* Records for the task:

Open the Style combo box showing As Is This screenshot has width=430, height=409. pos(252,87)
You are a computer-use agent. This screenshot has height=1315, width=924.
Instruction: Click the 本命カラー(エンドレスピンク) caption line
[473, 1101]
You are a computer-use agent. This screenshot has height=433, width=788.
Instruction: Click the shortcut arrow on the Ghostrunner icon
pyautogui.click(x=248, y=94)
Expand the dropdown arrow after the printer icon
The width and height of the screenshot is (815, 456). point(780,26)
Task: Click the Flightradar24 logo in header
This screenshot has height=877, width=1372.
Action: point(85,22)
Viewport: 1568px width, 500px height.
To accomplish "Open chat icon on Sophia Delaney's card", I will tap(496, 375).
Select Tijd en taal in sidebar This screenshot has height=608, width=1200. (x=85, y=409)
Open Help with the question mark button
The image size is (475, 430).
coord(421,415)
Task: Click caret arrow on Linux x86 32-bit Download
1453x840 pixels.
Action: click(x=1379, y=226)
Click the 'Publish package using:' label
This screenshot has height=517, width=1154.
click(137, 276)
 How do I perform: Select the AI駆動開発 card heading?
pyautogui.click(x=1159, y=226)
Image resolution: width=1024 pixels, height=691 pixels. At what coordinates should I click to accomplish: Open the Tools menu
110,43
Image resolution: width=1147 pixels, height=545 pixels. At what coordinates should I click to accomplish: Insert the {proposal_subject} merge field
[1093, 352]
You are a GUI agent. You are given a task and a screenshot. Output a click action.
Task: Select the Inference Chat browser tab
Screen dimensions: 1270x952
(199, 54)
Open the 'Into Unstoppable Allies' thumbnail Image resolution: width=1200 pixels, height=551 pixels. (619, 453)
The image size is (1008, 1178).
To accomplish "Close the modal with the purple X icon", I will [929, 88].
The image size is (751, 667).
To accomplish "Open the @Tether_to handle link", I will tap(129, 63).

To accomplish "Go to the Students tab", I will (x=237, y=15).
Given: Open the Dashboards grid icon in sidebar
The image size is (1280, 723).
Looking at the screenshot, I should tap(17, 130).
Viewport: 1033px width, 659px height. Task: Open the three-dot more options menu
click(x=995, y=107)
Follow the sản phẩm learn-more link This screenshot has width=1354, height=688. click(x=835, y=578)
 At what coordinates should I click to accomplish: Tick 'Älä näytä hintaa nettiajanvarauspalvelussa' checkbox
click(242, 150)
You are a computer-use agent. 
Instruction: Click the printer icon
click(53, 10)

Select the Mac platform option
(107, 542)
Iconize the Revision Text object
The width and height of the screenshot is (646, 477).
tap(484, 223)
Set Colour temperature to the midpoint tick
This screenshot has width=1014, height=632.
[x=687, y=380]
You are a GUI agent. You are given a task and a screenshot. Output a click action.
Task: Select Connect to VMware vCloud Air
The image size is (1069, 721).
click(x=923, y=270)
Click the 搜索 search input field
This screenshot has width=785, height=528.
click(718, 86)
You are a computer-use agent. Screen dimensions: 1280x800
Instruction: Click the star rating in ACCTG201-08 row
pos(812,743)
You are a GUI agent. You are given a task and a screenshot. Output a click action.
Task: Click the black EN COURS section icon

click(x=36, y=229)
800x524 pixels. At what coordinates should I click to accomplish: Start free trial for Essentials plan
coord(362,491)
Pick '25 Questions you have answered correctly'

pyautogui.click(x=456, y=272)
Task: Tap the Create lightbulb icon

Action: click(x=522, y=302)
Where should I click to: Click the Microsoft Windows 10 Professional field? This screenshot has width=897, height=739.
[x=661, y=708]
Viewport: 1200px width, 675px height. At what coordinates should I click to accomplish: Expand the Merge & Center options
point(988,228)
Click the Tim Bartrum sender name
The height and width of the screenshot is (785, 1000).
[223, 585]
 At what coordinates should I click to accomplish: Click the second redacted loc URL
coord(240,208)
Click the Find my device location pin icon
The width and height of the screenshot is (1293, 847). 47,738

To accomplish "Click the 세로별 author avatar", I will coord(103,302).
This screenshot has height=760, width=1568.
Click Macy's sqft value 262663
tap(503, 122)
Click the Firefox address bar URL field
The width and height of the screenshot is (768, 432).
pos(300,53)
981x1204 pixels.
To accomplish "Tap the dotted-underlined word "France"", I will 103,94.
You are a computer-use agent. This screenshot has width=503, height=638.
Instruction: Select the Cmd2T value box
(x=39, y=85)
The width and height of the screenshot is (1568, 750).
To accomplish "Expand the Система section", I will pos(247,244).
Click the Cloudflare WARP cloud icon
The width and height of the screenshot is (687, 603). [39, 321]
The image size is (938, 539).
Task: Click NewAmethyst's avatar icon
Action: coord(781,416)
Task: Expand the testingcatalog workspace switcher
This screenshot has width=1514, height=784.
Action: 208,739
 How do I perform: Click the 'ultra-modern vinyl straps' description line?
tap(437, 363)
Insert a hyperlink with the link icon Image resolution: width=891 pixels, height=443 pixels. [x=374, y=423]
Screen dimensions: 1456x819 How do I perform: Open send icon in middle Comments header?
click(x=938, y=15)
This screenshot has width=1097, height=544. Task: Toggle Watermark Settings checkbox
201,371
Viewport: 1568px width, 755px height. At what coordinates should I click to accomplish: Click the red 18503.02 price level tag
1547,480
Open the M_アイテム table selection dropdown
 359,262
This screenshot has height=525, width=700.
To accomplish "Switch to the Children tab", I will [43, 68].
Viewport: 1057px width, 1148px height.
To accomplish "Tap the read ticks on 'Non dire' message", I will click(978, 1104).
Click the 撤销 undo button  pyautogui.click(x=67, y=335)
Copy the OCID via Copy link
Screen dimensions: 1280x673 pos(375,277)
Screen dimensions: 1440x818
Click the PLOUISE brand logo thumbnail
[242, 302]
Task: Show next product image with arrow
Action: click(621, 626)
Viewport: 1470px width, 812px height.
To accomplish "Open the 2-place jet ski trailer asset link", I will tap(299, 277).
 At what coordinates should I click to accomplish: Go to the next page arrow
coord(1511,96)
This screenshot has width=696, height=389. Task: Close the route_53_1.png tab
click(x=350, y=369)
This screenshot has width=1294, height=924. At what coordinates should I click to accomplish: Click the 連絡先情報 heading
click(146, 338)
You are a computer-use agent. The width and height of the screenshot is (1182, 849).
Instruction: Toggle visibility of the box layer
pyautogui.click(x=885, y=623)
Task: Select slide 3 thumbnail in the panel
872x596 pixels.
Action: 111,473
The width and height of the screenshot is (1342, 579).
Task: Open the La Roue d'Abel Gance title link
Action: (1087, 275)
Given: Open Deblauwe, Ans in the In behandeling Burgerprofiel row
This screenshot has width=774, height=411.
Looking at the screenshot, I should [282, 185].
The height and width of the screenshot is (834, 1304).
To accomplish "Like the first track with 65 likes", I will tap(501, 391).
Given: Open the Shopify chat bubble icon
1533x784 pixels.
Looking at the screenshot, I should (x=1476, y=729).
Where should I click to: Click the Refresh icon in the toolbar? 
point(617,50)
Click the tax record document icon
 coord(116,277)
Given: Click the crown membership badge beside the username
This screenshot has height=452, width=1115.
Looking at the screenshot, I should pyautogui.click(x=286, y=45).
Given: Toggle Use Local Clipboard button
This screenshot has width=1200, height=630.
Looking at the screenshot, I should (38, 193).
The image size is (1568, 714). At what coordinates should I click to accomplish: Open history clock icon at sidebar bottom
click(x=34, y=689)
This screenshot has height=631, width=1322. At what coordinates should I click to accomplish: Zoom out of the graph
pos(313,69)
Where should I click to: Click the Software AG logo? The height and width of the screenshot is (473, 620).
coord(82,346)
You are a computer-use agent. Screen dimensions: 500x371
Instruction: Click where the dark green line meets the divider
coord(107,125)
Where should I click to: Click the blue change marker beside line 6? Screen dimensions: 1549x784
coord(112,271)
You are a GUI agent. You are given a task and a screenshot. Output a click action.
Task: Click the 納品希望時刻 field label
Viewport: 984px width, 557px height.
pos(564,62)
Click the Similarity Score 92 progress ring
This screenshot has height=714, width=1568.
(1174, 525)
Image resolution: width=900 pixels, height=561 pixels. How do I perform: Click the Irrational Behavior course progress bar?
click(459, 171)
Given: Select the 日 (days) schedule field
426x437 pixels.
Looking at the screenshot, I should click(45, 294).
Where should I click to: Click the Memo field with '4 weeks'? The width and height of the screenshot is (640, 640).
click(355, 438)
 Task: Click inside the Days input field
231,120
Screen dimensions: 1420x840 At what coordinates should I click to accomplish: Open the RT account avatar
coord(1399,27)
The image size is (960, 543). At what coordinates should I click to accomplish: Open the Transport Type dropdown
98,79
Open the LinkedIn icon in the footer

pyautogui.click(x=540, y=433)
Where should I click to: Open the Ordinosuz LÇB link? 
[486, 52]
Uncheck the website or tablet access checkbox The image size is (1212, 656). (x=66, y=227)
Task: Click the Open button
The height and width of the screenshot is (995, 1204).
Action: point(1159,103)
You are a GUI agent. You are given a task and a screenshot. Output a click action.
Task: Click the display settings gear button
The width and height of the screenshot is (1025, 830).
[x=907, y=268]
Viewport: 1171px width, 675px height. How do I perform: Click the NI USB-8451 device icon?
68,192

* Instructions for the task: Among the lines above, find those with the string "computer" and copy them.

* Solution to this task:
You are a computer-use agent. This screenshot has height=1315, width=924.
You are a computer-use agent. This screenshot has height=433, width=788.
You are a computer-use agent. 
You are a computer-use agent. Screen dimensions: 1280x800
You are a computer-use agent. This screenshot has width=503, height=638.
You are a computer-use agent. The width and height of the screenshot is (1182, 849).
You are a computer-use agent. Screen dimensions: 500x371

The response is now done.